What is the Equation for Finding Orthogonal Trajectories?

[snowJT]

Homework Statement

Write the equation to find the orthogonal trojectory for x^2 + y^2 = r^2

2. The attempt at a solution

Well.. you solve this by just integrating.. but, I don't know what to do with the r^2 ?

x^2 + y^2 = r^2
x^2 + y^2 \frac{dy}{dx} = r^2 \frac{dy}{dx}

is that even right? then... integrate r^2 to become \frac{r^3}{3} ?

 

[Dick]

I believe you are supposed to consider x^2+y^2=r^2 as a family of curves (one curve for each value of r). Now you are supposed to find another family of curves whose intersections with these are always orthogonal. Hint: derive a differential equation satisfied by the first set. How would you need to change the differential equation to force orthogonality? Hint 2): check your differentiation, r is a CONSTANT.

 

[HallsofIvy]

You might also note that the family of curves is a family of cocentric circles! What curves are perpendicular to all of them?
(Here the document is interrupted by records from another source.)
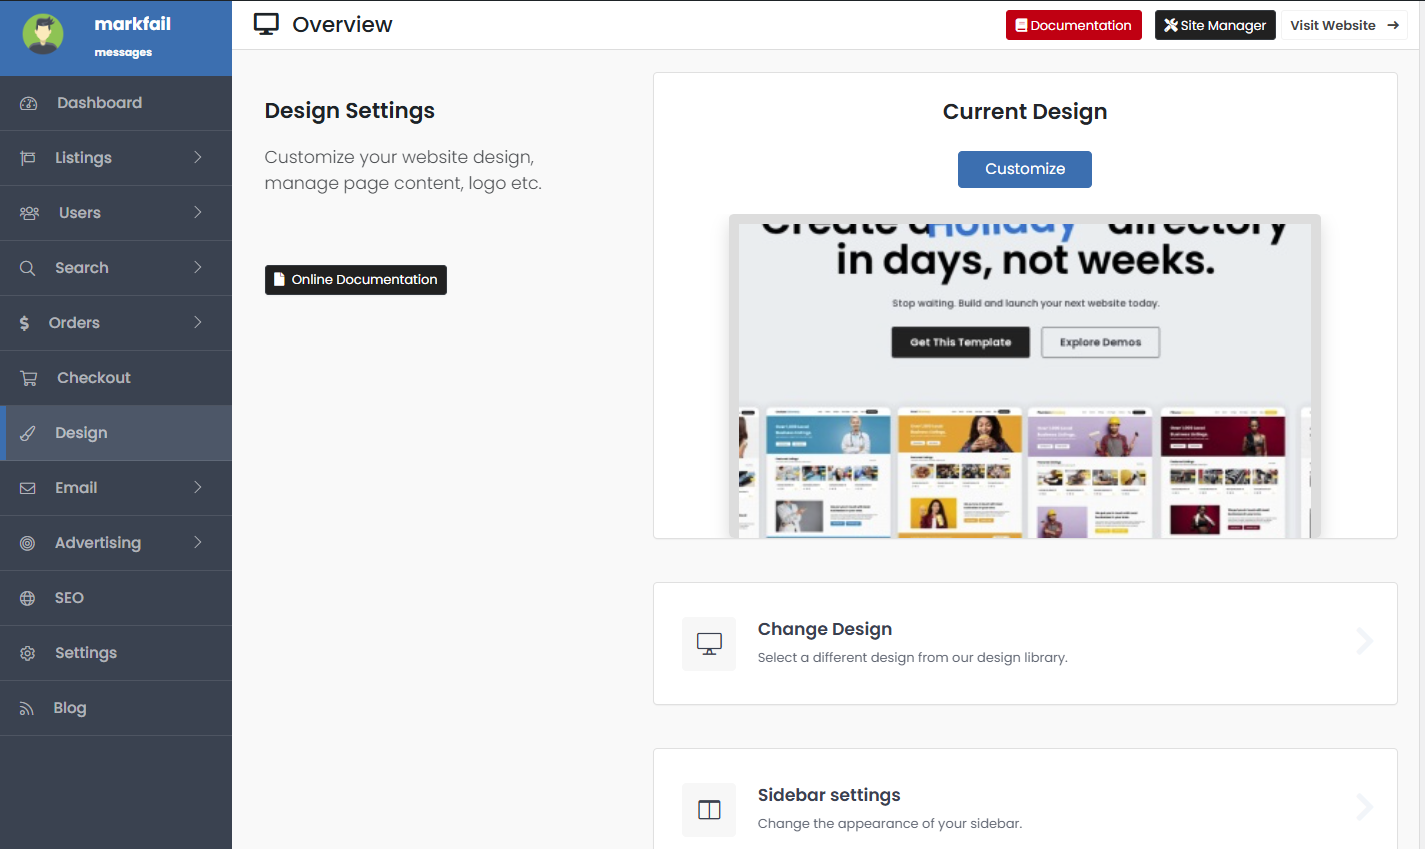Expand the Listings submenu chevron
1425x849 pixels.
click(x=198, y=157)
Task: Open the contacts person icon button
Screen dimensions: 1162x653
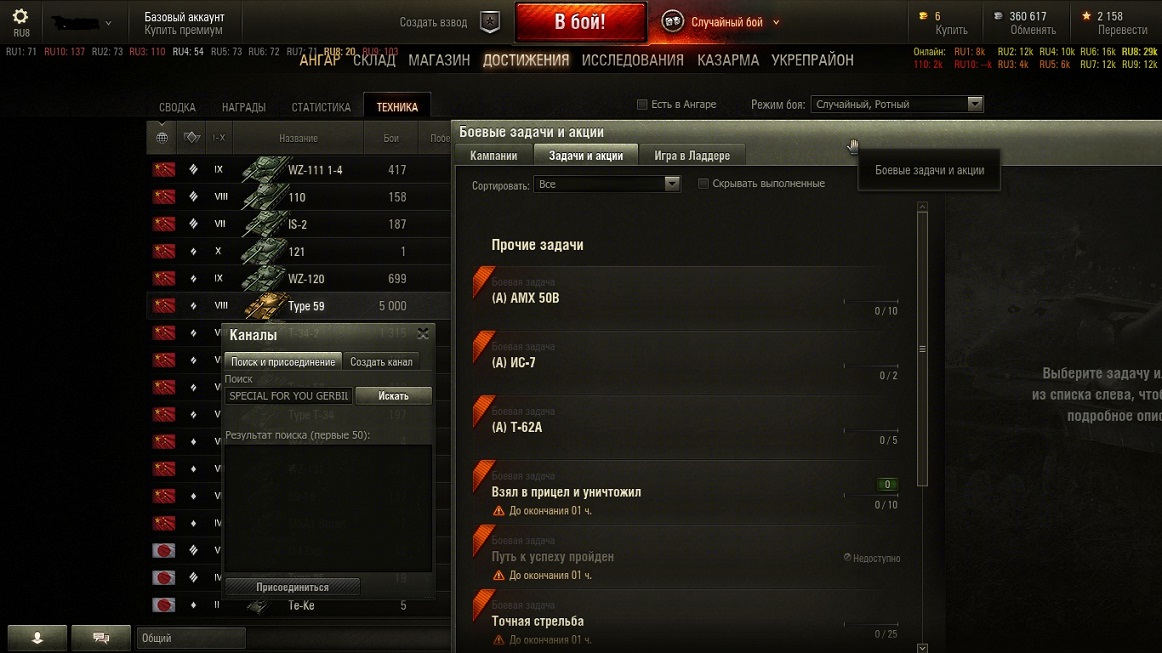Action: (x=37, y=637)
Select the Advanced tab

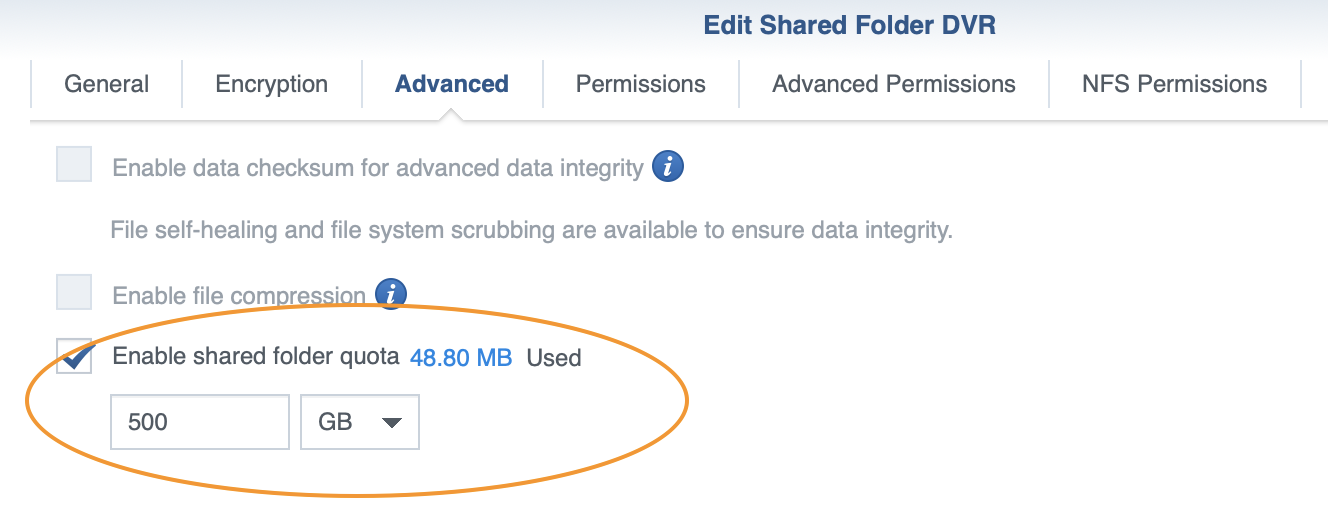pos(452,84)
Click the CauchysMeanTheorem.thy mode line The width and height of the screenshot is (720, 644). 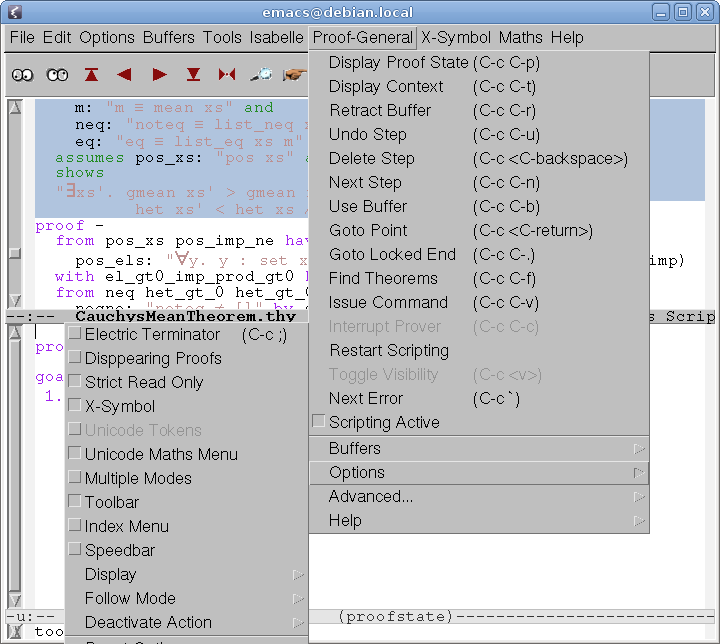point(185,316)
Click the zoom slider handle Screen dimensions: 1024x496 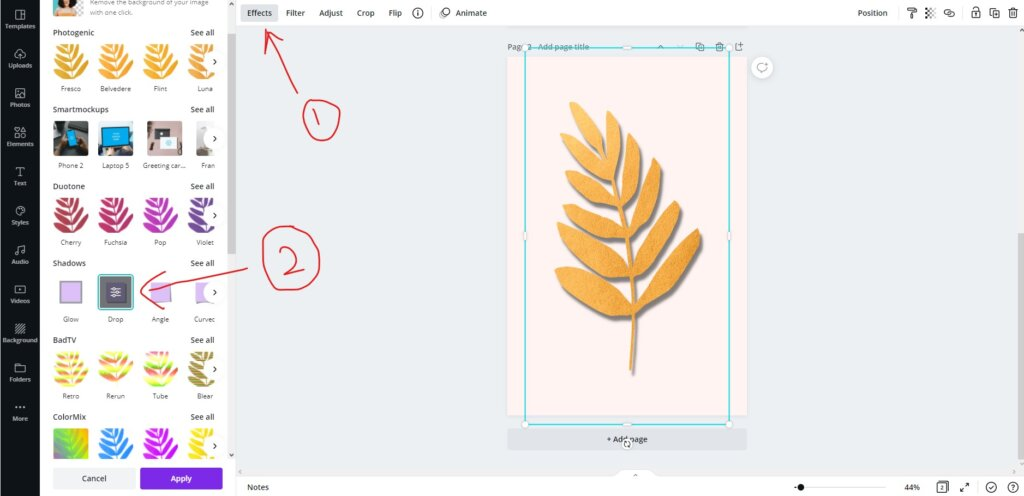coord(801,488)
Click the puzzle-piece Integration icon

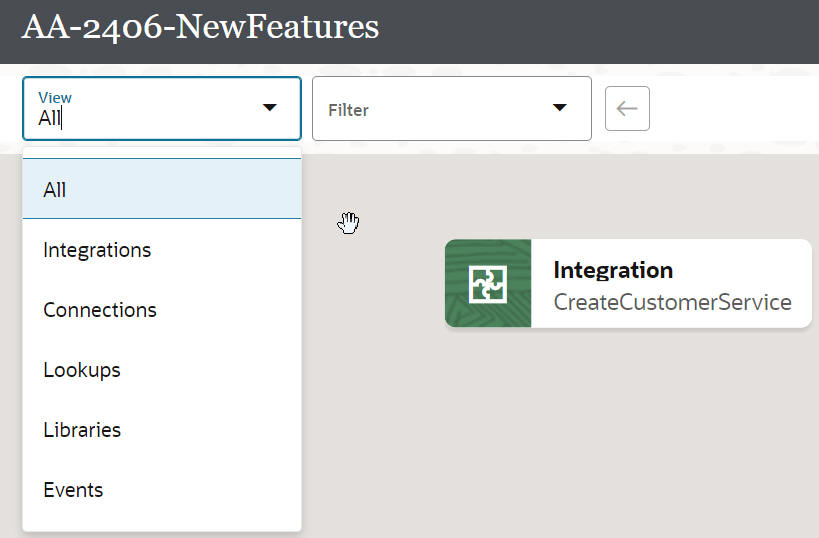(x=488, y=284)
And your differentiation is awful! The derivative of x² is NOT x², the derivative of y² is NOT y² dy/dx and the derivative of r² is NOT r² dy/dx!

 

[snowJT]

ohh??

so let me give this a shot...
x^2 + y^2 = r^2

2x + 2y \frac{dy}{dx} = 2r

r = x + y \frac{dy}{dx}

\sqrt{x^2 + y^2} = x + y \frac{dy}{dx}

is this right so far...?

 

[Dick]

This is the last time I'm saying this. r is a CONSTANT. What does this say about it's derivative?

 

[chaoseverlasting]

dy/dx is the tangent of the angle of the curve right? So you could find the tangent of the angle perpendicular to that and derive a new DE, which you could solve for your answer... I guess there's a geometric way to do this as well (without using calculus), like HallsofIvy said, what family of curves is perpendicular to that family of circles?

 

[Dick]

Yes, as Halls said - it's pretty easy to just see the answer in this case. But I'm guessing this a HW for a calculus course so you might want to do it that way. Actually, doing it that way is not that much harder than guessing...

 

[HallsofIvy]

ohh??

so let me give this a shot...
x^2 + y^2 = r^2

2x + 2y \frac{dy}{dx} = 2r

r = x + y \frac{dy}{dx}

\sqrt{x^2 + y^2} = x + y \frac{dy}{dx}

is this right so far...?

No, it's not right. If you want to be really technical, the derivative of r² with respect to x is 2r\frac{dr}{dx}, just as you did with y- but since r is a constant, what is \frac{dr}{dx}?
Once you have found \frac{dy}{dx} remember that a line is orthogonal to a line with slope m if and only if it has slope -1/m.